Certa, pois a perseguição por grupo político/oposição ao governo se enquadra como motivo clássico de reconhecimento da condição de refugiado.
- C)deve ser deportado para seu país de origem sem ter direito de acesso aos serviços públicos locais de saúde nem de assistência social.
Errada, porque o estrangeiro em situação de possível refúgio não pode ser simplesmente deportado sem análise do pedido nem negado acesso a serviços básicos.
- D)por sua condição de estrangeiro irregular não poderá ser encaminhado para um serviço de acolhimento.
Errada, porque a condição migratória irregular não impede, por si, o encaminhamento a serviço de acolhimento, especialmente em contexto de vulnerabilidade.
- E)pode solicitar anistia e indulto político no Brasil.
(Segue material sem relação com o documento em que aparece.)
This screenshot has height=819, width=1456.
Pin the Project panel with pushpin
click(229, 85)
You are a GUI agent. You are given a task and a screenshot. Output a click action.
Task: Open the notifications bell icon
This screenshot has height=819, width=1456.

Errada, porque anistia e indulto político não são o instituto aplicável ao caso; aqui o tema é proteção internacional por refúgio.
Gabarito: B
Aqui a ideia central é simples: o fato de Jean ter entrado irregularmente no Brasil não impede, por si só, o reconhecimento da condição de refugiado. A Lei 9.474/1997, que regula o refúgio no Brasil, protege quem tenha fundado temor de perseguição por motivo de raça, religião, nacionalidade, grupo social ou opiniões políticas. E olha o detalhe importante do enunciado: Jean afirma ser perseguido por pertencer a grupo político de oposição ao governo, o que encaixa exatamente em perseguição por opinião política. Outro ponto clássico de prova é que refugiado não é tratado como “imigrante ilegal comum” para fins de proteção internacional. A entrada irregular pode ser perdoada quando a pessoa se apresenta às autoridades sem demora e explica a fuga por risco de perseguição. Isso está alinhado à Convenção de 1951 e ao Protocolo de 1967, além da lei brasileira. Ou seja, a irregularidade de entrada não mata o pedido de refúgio no nascedouro. No Brasil, o pedido pode ser apresentado e analisado pelo CONARE, e o princípio do non-refoulement impede o envio da pessoa de volta para lugar onde sua vida ou liberdade estejam ameaçadas. Então a banca quer que você perceba a proteção internacional em vez de um olhar puramente migratório-policial. A situação de rua também não elimina essa possibilidade: vulnerabilidade social não afasta, por si, a proteção como refugiado. Por isso, a alternativa correta é a B. Jean pode ter reconhecida sua condição de refugiado, porque os fatos narrados descrevem hipótese típica de perseguição política, protegida pela normativa internacional e pela Lei 9.474/1997.